Some bogus Sunrise registrations do not yet appear to have been challenged. Some are locked and seem to be in limbo. Others show changes in ownership in the WHOIS. It is not clear what is happening to them. For those names that are genuinely trademarked by someone other than the current registrant, the person with a genuine trademark can pursue the name through the UDRP process.
ALTERNATIVE ACTIONS LISTED IN THE POLL
1. NO SPECIAL ACTION: There is no need for special action because people with genuine trademark claims can use UDRP to get trademarked names taken by bogus registrations and no one else has any greater right to other names than the current registrants.
2. LR3 LIKE LR2: Remaining bogus Sunrise names should be challenged and distributed in a LR3 like LR2.
3. LR3 WITHOUT CLOSED LISTS: Remaining bogus Sunrise names should be challenged and distributed in LR3 like LR2, except that all participating registrars must allow public requests via internet.
4. LR3 WITH EQUAL LENGTH LISTS: Remaining bogus Sunrise names should be challenged and distributed in LR3 like LR2, except that all registrar list lengths should be equalized by adding random blanks to shorter lists. (credit to member "fairness" on ICANN forum for this idea)
5. FREE RANDOM DRAW: Remaining bogus Sunrise names should be challenged and distributed through a random drawing with no charge for submission. Names go to those who submit the most requests and are lucky. One could try to limit the number of requests by person, but this may be difficult to enforce.
6. AUCTION: Remaining bogus Sunrise names should be challenged and auctioned by the registry or registrars. Names go to those who pay the most. Extra value accrues to registry or registrars.
7. ANNOUNCED FIRST-COME FIRST-SERVE: Remaining bogus Sunrise names should be challenged and distributed at an announced time on a first-come, first-serve basis. Names go to those with the most rapid connections. The server may crash.
8. UNANNOUNCED FIRST-COME FIRST-SERVE: Remaining bogus Sunrise names should be challenged and distributed at an unannounced time on a first-come, first-serve basis. Names go to those who check frequently, have insider information, or are just lucky.
9. LR3 FOR LR1 PARTICIPANTS ONLY: Remaining bogus Sunrise names should be challenged and distributed in LR3 like LR2, except that only people with documented, non-refunded, paid requests for those same names during LR1 can participate for those names in LR3. Names go to those who originally lost money due to bogus registrations. May be tough to administer.

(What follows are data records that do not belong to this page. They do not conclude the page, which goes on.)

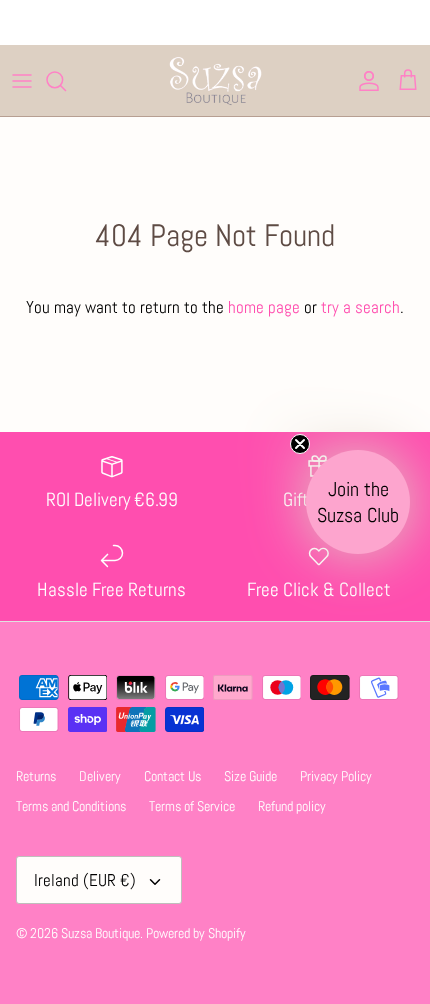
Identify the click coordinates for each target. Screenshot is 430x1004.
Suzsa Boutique (100, 933)
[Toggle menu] (22, 81)
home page (264, 307)
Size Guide (250, 776)
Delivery (100, 776)
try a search (360, 307)
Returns (36, 776)
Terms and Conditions (71, 806)
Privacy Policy (336, 776)
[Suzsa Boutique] (215, 80)
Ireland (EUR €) (85, 880)
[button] (358, 502)
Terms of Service (192, 806)
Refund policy (292, 806)
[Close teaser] (300, 444)
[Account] (364, 81)
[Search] (66, 81)
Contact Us (172, 776)
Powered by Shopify (196, 933)
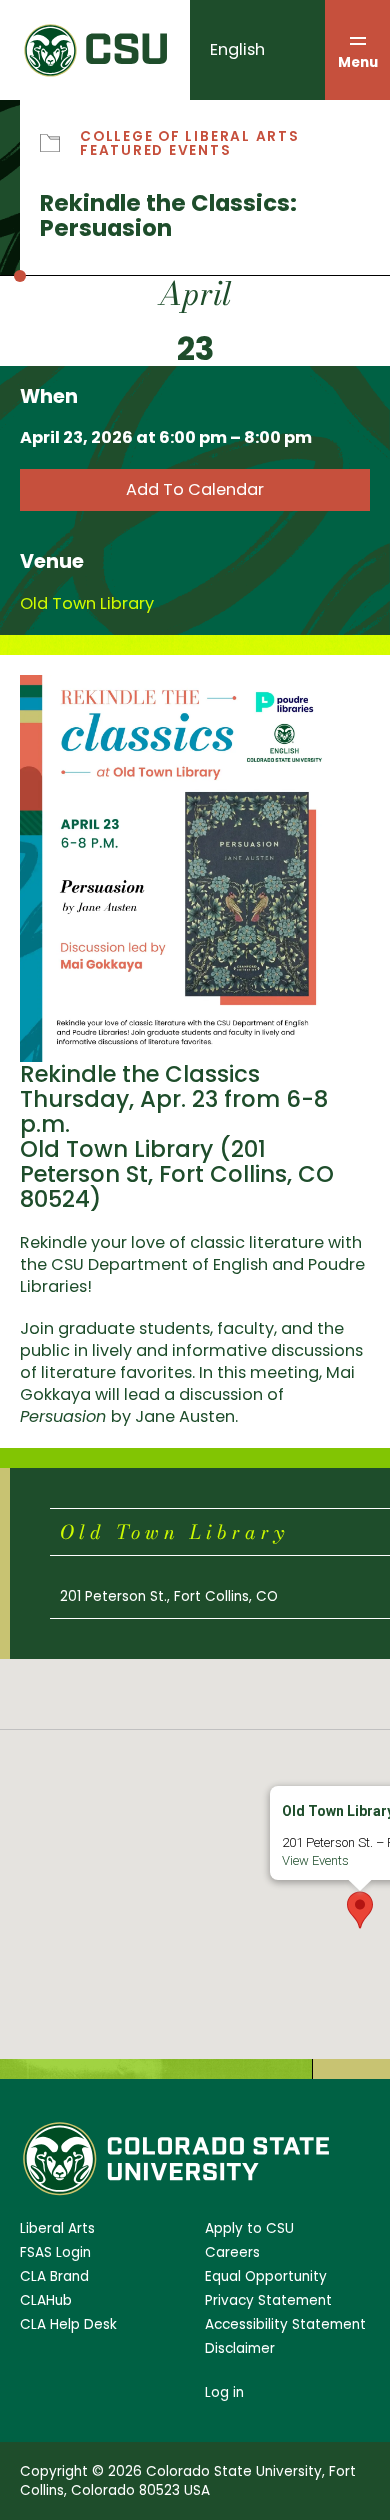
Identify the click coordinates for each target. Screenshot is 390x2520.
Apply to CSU (249, 2228)
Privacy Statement (268, 2300)
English (237, 49)
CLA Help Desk (68, 2324)
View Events (315, 1860)
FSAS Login (55, 2252)
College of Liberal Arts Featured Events (190, 143)
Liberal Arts (57, 2228)
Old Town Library (87, 603)
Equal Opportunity (266, 2276)
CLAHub (46, 2300)
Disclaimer (240, 2348)
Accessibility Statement (285, 2324)
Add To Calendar (195, 489)
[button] (360, 1910)
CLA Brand (54, 2276)
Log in (224, 2392)
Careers (232, 2252)
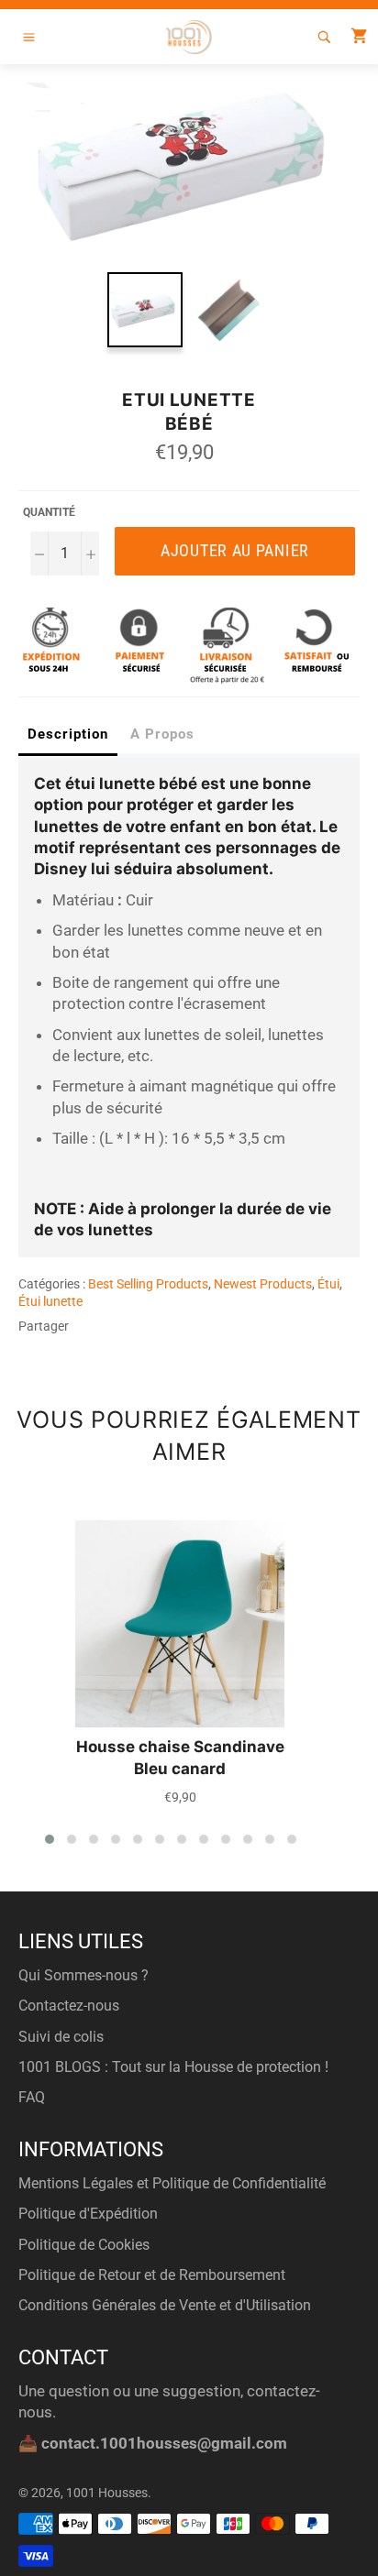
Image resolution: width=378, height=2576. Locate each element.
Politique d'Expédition (88, 2213)
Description (68, 734)
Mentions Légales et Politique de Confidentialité (172, 2183)
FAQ (31, 2097)
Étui (328, 1284)
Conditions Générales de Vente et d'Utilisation (164, 2305)
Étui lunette (50, 1301)
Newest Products (263, 1284)
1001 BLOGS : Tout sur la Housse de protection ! (173, 2067)
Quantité (49, 512)
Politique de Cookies (84, 2244)
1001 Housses (107, 2492)
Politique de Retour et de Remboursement (151, 2275)
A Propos (162, 734)
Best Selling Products (148, 1284)
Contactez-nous (68, 2005)
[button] (50, 1839)
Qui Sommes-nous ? (83, 1975)
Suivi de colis (61, 2036)
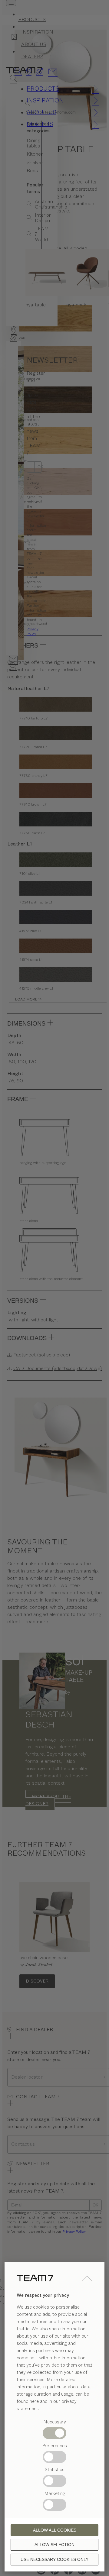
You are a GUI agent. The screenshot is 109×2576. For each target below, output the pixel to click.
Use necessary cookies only (54, 2559)
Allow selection (54, 2544)
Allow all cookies (54, 2530)
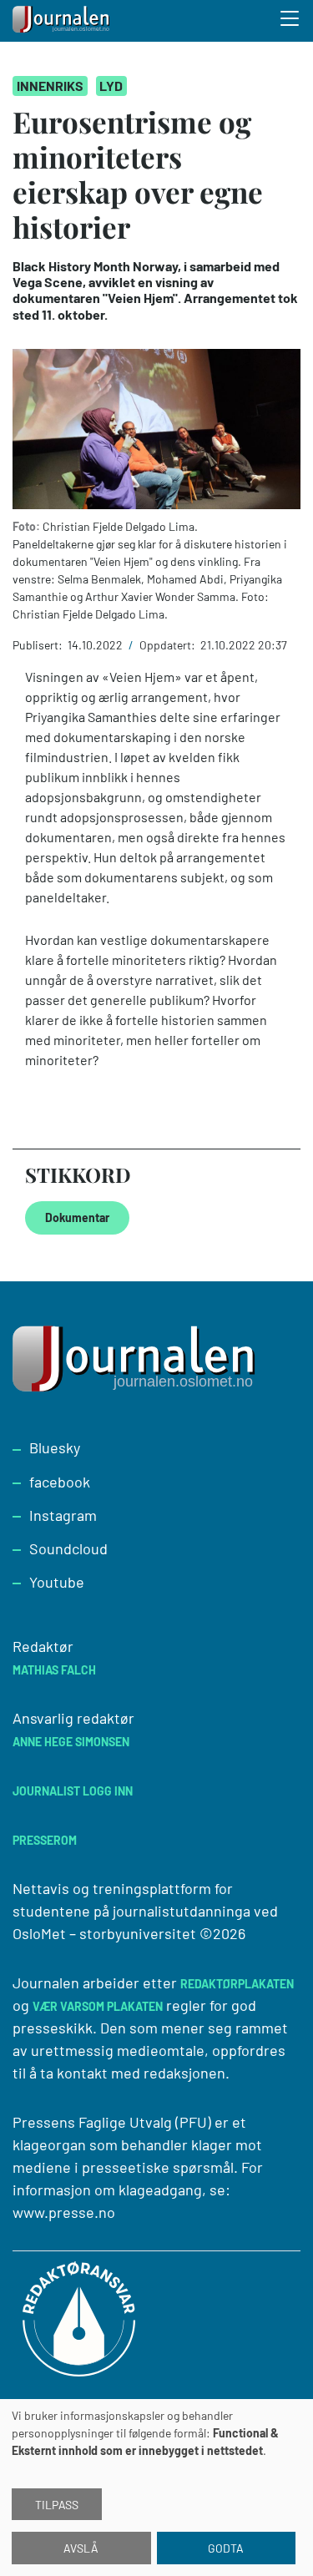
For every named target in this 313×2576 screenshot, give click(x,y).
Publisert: (39, 645)
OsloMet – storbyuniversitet (104, 1933)
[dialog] (156, 2487)
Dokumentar (77, 1217)
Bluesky (54, 1447)
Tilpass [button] (56, 2505)
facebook (59, 1481)
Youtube (56, 1582)
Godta (226, 2548)
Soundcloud (68, 1548)
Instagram (63, 1515)
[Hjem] (63, 21)
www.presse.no (64, 2212)
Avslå (80, 2548)
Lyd (111, 85)
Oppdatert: (168, 645)
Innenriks (50, 85)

10. PROTOTYPE WEBSITE CONTEST: To help increase the number of working .INFO websites, the remaining bogus Sunrise names should be challenged and distributed based on a peer-reviewed contest evaluating usefulness of working prototype websites developed and submitted by applicants. Names go to people who have demonstrated commitment to providing good information content at the name.
The following are the combined results of the polls on the two domain discussion forums. The percentages are the percentages of respondents to whom the action is an acceptable way to address remaining bogus registrations.
The most favored alternative was LR3 WITH EQUAL LENGTH LISTS, acceptable to 47.2% of respondents.
Three alternatives formed a second-tier of alternative actions: LR3 LIKE LR2 (acceptable to 22.2%); LR3 WITHOUT CLOSED LISTS (acceptable to 22.2%); and PROTOTYPE WEBSITE CONTEST (acceptable to 19.4%).
Third-tier options were: FREE RANDOM DRAW (16.7%); AUCTION (13.9%); UNANNOUNCED FIRST-COME FIRST-SERVE (11.1%); and LR3 FOR LR1 PARTICIPANTS ONLY (11.1%).
The least favored alternatives were: NO SPECIAL ACTION (8.3%); and ANNOUNCED FIRST-COME FIRST-SERVE (5.6%).